== Problem requirements ==
Would you copy the full listing that follows without changing a thing?

== Supplied records ==

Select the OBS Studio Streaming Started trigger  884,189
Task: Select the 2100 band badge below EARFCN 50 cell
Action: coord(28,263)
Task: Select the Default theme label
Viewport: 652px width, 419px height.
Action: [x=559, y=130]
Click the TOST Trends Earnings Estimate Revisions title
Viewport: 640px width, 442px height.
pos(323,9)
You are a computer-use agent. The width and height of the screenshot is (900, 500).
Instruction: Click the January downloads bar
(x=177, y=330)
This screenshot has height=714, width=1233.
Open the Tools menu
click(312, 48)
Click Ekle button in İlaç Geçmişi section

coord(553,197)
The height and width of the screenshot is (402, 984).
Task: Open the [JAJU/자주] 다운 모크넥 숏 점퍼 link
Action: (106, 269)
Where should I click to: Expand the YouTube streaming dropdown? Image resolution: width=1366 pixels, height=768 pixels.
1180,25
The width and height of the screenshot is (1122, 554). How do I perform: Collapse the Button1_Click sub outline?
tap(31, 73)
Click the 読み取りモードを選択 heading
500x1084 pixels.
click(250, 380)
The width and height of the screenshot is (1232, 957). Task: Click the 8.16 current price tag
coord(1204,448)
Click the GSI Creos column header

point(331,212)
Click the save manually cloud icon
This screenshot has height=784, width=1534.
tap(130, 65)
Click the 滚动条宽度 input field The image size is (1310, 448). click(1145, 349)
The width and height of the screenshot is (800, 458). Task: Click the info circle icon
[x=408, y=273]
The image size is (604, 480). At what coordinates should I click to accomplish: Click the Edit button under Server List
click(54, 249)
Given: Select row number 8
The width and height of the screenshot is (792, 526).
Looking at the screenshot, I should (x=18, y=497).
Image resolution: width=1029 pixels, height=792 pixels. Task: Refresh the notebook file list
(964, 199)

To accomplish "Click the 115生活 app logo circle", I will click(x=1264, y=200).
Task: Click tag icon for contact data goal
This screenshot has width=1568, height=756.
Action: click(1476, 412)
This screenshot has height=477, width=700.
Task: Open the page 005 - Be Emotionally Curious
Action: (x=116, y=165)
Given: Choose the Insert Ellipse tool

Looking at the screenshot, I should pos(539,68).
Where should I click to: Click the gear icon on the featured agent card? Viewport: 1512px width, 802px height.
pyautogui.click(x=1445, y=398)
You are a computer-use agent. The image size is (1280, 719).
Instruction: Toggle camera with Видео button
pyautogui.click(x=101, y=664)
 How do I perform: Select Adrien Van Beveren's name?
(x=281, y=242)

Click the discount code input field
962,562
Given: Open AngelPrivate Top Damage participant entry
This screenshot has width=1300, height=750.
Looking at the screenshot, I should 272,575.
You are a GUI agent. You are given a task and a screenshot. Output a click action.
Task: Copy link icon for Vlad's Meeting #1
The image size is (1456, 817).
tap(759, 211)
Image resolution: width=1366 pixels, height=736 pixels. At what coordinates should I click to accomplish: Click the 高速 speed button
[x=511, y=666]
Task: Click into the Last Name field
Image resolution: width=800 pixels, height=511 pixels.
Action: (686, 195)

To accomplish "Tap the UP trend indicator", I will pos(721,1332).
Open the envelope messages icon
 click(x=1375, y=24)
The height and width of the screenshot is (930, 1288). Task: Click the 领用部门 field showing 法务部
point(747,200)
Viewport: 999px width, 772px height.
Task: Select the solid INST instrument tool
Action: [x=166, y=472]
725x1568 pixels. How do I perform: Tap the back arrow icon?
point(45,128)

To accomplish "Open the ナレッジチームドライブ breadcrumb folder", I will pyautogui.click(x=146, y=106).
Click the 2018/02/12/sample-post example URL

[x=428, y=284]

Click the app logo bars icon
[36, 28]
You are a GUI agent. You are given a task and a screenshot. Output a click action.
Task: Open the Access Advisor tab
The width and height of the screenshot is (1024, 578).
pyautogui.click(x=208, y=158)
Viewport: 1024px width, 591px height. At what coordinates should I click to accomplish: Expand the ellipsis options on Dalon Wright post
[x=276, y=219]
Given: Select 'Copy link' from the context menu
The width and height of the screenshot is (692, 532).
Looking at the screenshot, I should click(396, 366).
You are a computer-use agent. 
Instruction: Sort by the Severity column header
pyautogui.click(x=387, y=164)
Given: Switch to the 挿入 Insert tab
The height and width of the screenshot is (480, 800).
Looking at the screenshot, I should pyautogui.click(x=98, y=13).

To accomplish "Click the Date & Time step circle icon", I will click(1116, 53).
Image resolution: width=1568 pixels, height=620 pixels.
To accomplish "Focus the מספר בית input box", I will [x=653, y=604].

== Reply to the exercise ==
Select the OBS Studio Streaming Started trigger  884,189
Task: Select the 2100 band badge below EARFCN 50 cell
Action: coord(28,263)
Task: Select the Default theme label
Viewport: 652px width, 419px height.
Action: [x=559, y=130]
Click the TOST Trends Earnings Estimate Revisions title
Viewport: 640px width, 442px height.
pos(323,9)
You are a computer-use agent. The width and height of the screenshot is (900, 500).
Instruction: Click the January downloads bar
(x=177, y=330)
This screenshot has height=714, width=1233.
Open the Tools menu
click(312, 48)
Click Ekle button in İlaç Geçmişi section

coord(553,197)
The height and width of the screenshot is (402, 984).
Task: Open the [JAJU/자주] 다운 모크넥 숏 점퍼 link
Action: (106, 269)
Where should I click to: Expand the YouTube streaming dropdown? Image resolution: width=1366 pixels, height=768 pixels.
1180,25
The width and height of the screenshot is (1122, 554). How do I perform: Collapse the Button1_Click sub outline?
tap(31, 73)
Click the 読み取りモードを選択 heading
500x1084 pixels.
click(250, 380)
The width and height of the screenshot is (1232, 957). Task: Click the 8.16 current price tag
coord(1204,448)
Click the GSI Creos column header

point(331,212)
Click the save manually cloud icon
This screenshot has height=784, width=1534.
tap(130, 65)
Click the 滚动条宽度 input field The image size is (1310, 448). click(1145, 349)
The width and height of the screenshot is (800, 458). Task: Click the info circle icon
[x=408, y=273]
The image size is (604, 480). At what coordinates should I click to accomplish: Click the Edit button under Server List
click(54, 249)
Given: Select row number 8
The width and height of the screenshot is (792, 526).
Looking at the screenshot, I should (x=18, y=497).
Image resolution: width=1029 pixels, height=792 pixels. Task: Refresh the notebook file list
(964, 199)

To accomplish "Click the 115生活 app logo circle", I will click(x=1264, y=200).
Task: Click tag icon for contact data goal
This screenshot has width=1568, height=756.
Action: click(1476, 412)
This screenshot has height=477, width=700.
Task: Open the page 005 - Be Emotionally Curious
Action: (x=116, y=165)
Given: Choose the Insert Ellipse tool

Looking at the screenshot, I should pos(539,68).
Where should I click to: Click the gear icon on the featured agent card? Viewport: 1512px width, 802px height.
pyautogui.click(x=1445, y=398)
You are a computer-use agent. The image size is (1280, 719).
Instruction: Toggle camera with Видео button
pyautogui.click(x=101, y=664)
 How do I perform: Select Adrien Van Beveren's name?
(x=281, y=242)

Click the discount code input field
962,562
Given: Open AngelPrivate Top Damage participant entry
This screenshot has width=1300, height=750.
Looking at the screenshot, I should 272,575.
You are a GUI agent. You are given a task and a screenshot. Output a click action.
Task: Copy link icon for Vlad's Meeting #1
The image size is (1456, 817).
tap(759, 211)
Image resolution: width=1366 pixels, height=736 pixels. At what coordinates should I click to accomplish: Click the 高速 speed button
[x=511, y=666]
Task: Click into the Last Name field
Image resolution: width=800 pixels, height=511 pixels.
Action: (686, 195)

To accomplish "Tap the UP trend indicator", I will pos(721,1332).
Open the envelope messages icon
 click(x=1375, y=24)
The height and width of the screenshot is (930, 1288). Task: Click the 领用部门 field showing 法务部
point(747,200)
Viewport: 999px width, 772px height.
Task: Select the solid INST instrument tool
Action: [x=166, y=472]
725x1568 pixels. How do I perform: Tap the back arrow icon?
point(45,128)

To accomplish "Open the ナレッジチームドライブ breadcrumb folder", I will pyautogui.click(x=146, y=106).
Click the 2018/02/12/sample-post example URL

[x=428, y=284]

Click the app logo bars icon
[36, 28]
You are a GUI agent. You are given a task and a screenshot. Output a click action.
Task: Open the Access Advisor tab
The width and height of the screenshot is (1024, 578).
pyautogui.click(x=208, y=158)
Viewport: 1024px width, 591px height. At what coordinates should I click to accomplish: Expand the ellipsis options on Dalon Wright post
[x=276, y=219]
Given: Select 'Copy link' from the context menu
The width and height of the screenshot is (692, 532).
Looking at the screenshot, I should click(396, 366).
You are a computer-use agent. 
Instruction: Sort by the Severity column header
pyautogui.click(x=387, y=164)
Given: Switch to the 挿入 Insert tab
The height and width of the screenshot is (480, 800).
Looking at the screenshot, I should pyautogui.click(x=98, y=13).

To accomplish "Click the Date & Time step circle icon", I will click(1116, 53).
Image resolution: width=1568 pixels, height=620 pixels.
To accomplish "Focus the מספר בית input box", I will [x=653, y=604].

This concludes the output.